(PROBLEM DETAILS) Without any pictures, print the lines below from the one that has "Select the Önceki Gün column header" through the one that has "Open the network", exactly and nothing else.

(THE INPUT)
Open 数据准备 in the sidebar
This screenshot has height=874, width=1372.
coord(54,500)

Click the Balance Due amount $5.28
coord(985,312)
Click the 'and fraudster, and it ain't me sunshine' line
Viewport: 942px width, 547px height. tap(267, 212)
--
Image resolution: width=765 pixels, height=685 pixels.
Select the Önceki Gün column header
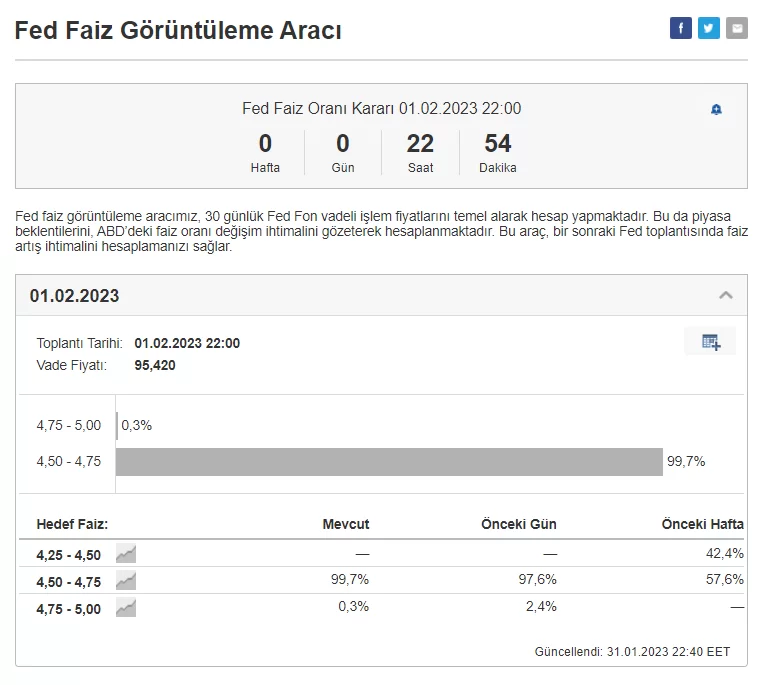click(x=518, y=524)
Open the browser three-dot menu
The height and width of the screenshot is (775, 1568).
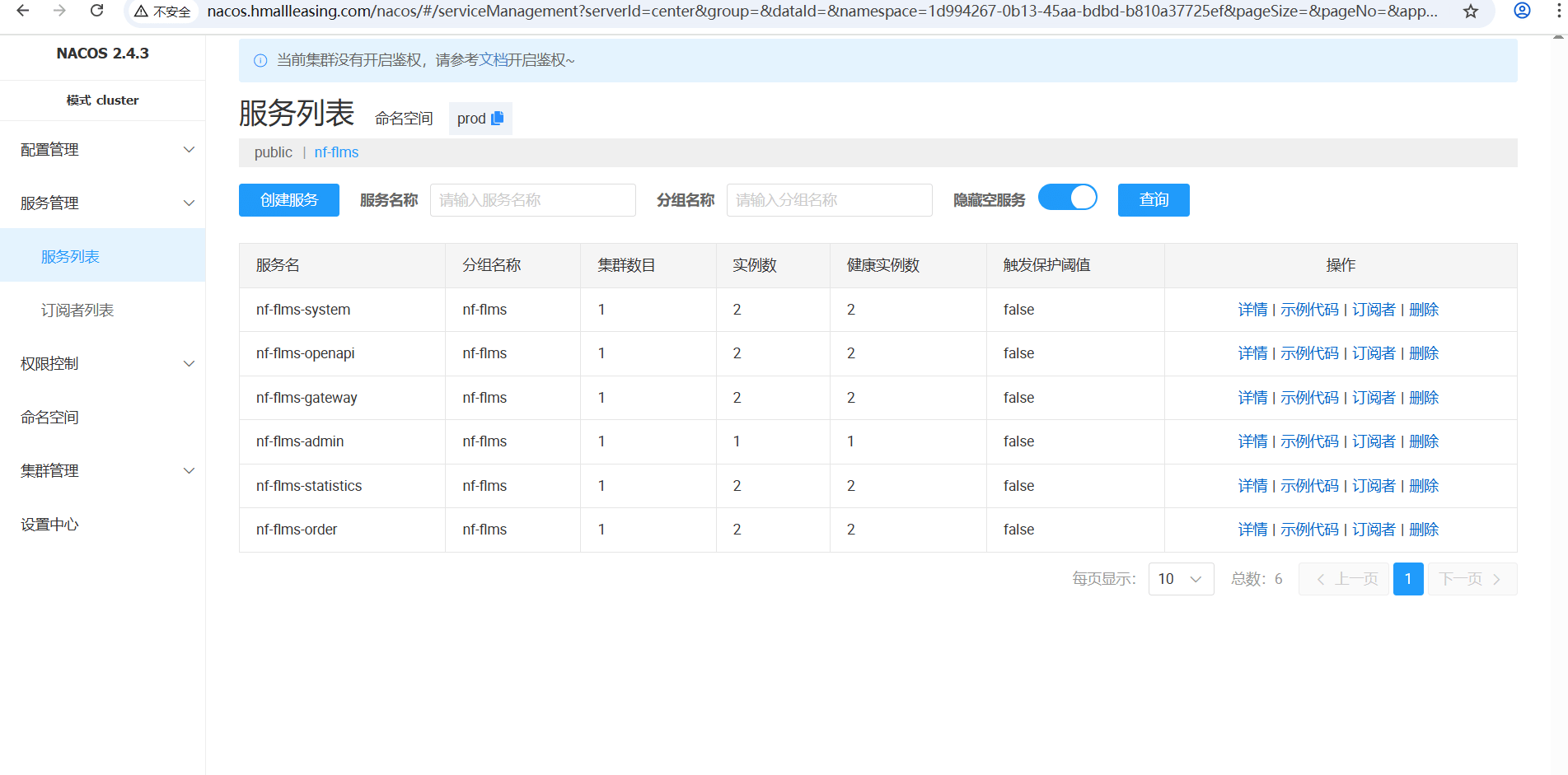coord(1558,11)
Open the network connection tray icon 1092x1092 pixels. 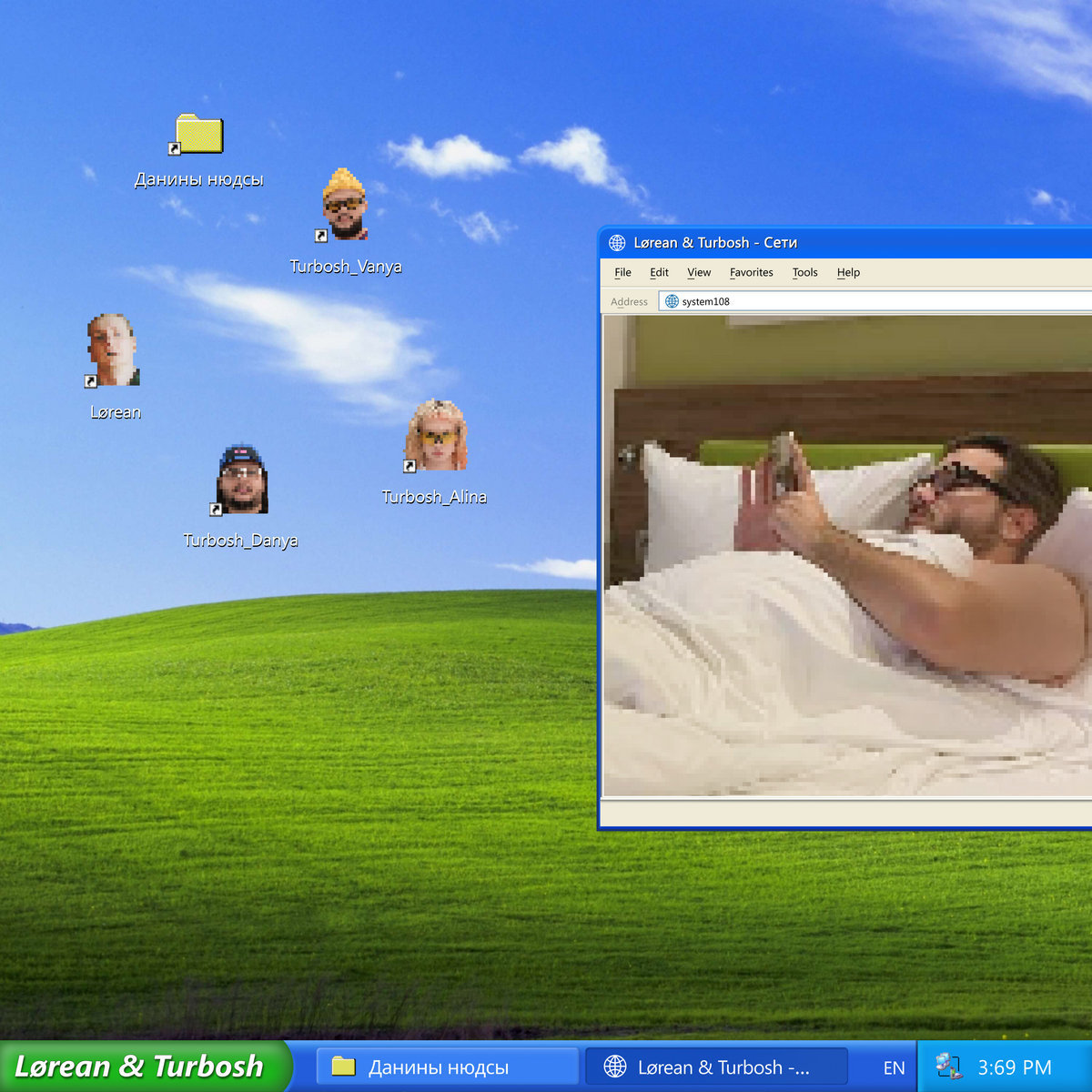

(TASK RESULT)
Select the Önceki Gün column header
click(x=518, y=524)
Open the browser three-dot menu
The height and width of the screenshot is (775, 1568).
coord(1558,11)
Open the network connection tray icon 1092x1092 pixels. 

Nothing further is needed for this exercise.